مقالات پذیرفته شده در هفتمین کنگره بین المللی زیست پزشکی
Role of Notch Signaling in Acute Leukemia Stem Cells
Role of Notch Signaling in Acute Leukemia Stem Cells
Zahra Ranjbarpoor,1,*
1. Msc of Molecular Genetic Department of Genetics, Zanjan Branch, Islamic Azad University, Zanjan, Iran.
Introduction: Leukemia is a group of blood cancers that usually begin in the bone marrow and result in high numbers of abnormal blood cells. These blood cells are not fully developed and are called blasts or leukemia cells. Notch has an important role in several functions related to embryogenesis and cell fate in adult tissues. Indeed, Notch signaling has been extensively linked to both processes of normal and malignant stem cell (SC) self-renewal. For this reason, it is important to comprehend its implications not only in its physiological form, but also in its aberrant variety. Our objective with this review is to summarize the available information about the hematological role of Notch, mainly in the regulation of the leukemic stem cells (LSCs) of acute myeloid leukemia (AML). In this paper, we also examine the interdependence of Notch signaling with Hedgehog (Hh) and Wnt. These 3 pathways are connected during embryo development, but also in SC regulation and differentiation in different tissues. The aim of this study was to investigate the role of Notch Signaling in Acute Leukemia Stem Cells.
Methods: This study used scientific databases including Science Direct, Springer, Google Scholar, and PubMed.
Results: Results showed A The important role of Notch in embryos was described by Robert-Moreno et al. when they studied Notch1 mutation in mouse embryos. They showed that a mutation in this gene entails deficiencies in intra-embryonic hematopoiesis. In adults, Notch has a crucial position in hematopoiesis: its inhibition can alter hematopoietic linages due to its importance in cell fate. Indeed, Notch1 has a major role in adult hematopoiesis by controlling events, such as lymphoid vs. myeloid differentiation, T vs. B lymphoid fate, αβ vs. γδ T-cell fate, and possibly CD4 vs. CD8 T-cell lineages. Furthermore, Notch, certainly Notch1 , is needed for the expansion of the hematopoietic stem cell (HSC) compartment. Almost 60% of patients with T-cell acute lymphoblastic leukemia (T-ALL) have mutations of NOTCH1 , but the prognosis of this mutation is not clear and seems to be dependent on additional genetic lesions. The high ratio of mutations in this gene suggest that T-ALL is the hematological neoplasia most closely related to this signaling pathway. In this neoplasia, NOTCH3 promotes JAG1, a phenomenon that is caused by a NOTCH3/JAG1 auto sustaining loop. This mechanism would produce a positive auto feedback and a stimulant paracrine effect in the adjacent cells. The loop seems to support the survival, proliferation, and invasion of leukemic cells and contributes to the development and progression of T-ALL. Moreover, this signaling pathway could have prognostic value in those patients suffering from chronic lymphocytic leukemia (CLL). There are multiple studies that support NOTCH1 mutations as a negative predictor factor of CLL patients. Indeed, some authors found NOTCH1 mutated in 11% of CLL patients and found that mutations in this gene are in 90% of the cases mutually exclusive with TP53 disruptions, and confer a similarly dismal prognosis with a reduction in the overall survival (OS). Therefore, the role of Notch seems fundamental for lymphoid neoplasia.
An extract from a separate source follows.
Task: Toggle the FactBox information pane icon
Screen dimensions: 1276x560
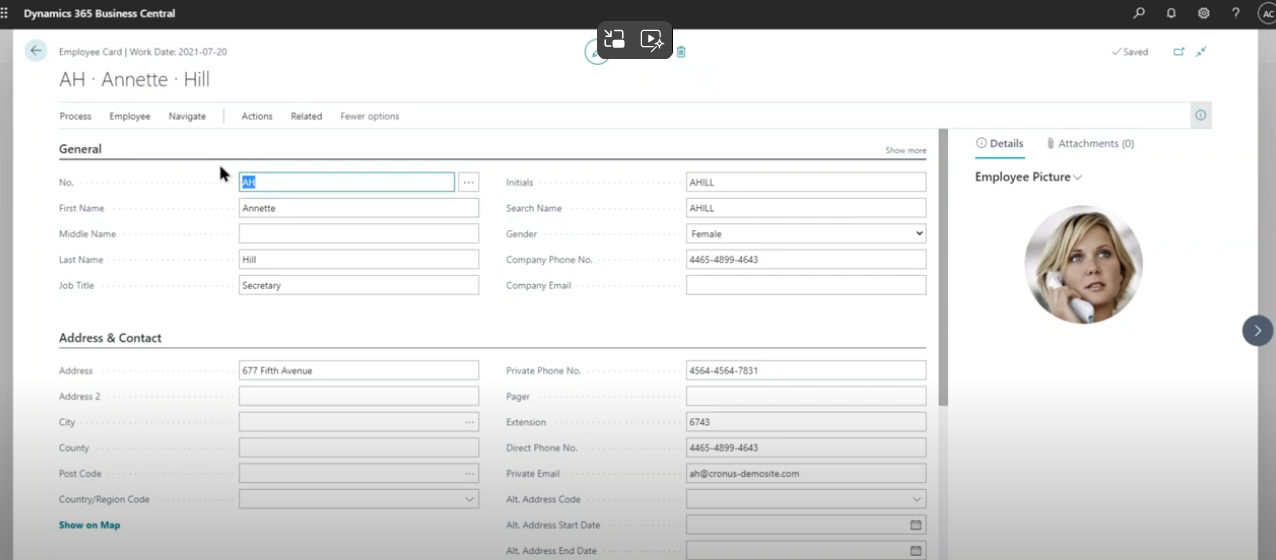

Conclusion: In order to exploit the therapeutic potential of the Notch pathway, firstly, we believe it is essential to decipher the role of Notch in the regulation of the quiescence of the LSC population. Single-cell technologies might help us in this difficult task. In a further step, targeted therapies could be employed, either directed only towards Notch or also directed towards Hh and/or Wnt, alongside conventional chemotherapy. This therapeutic strategy could decrease the quiescence of LSCs, increase their chemo sensibility and achieve the eradication of LSCs and AML curation.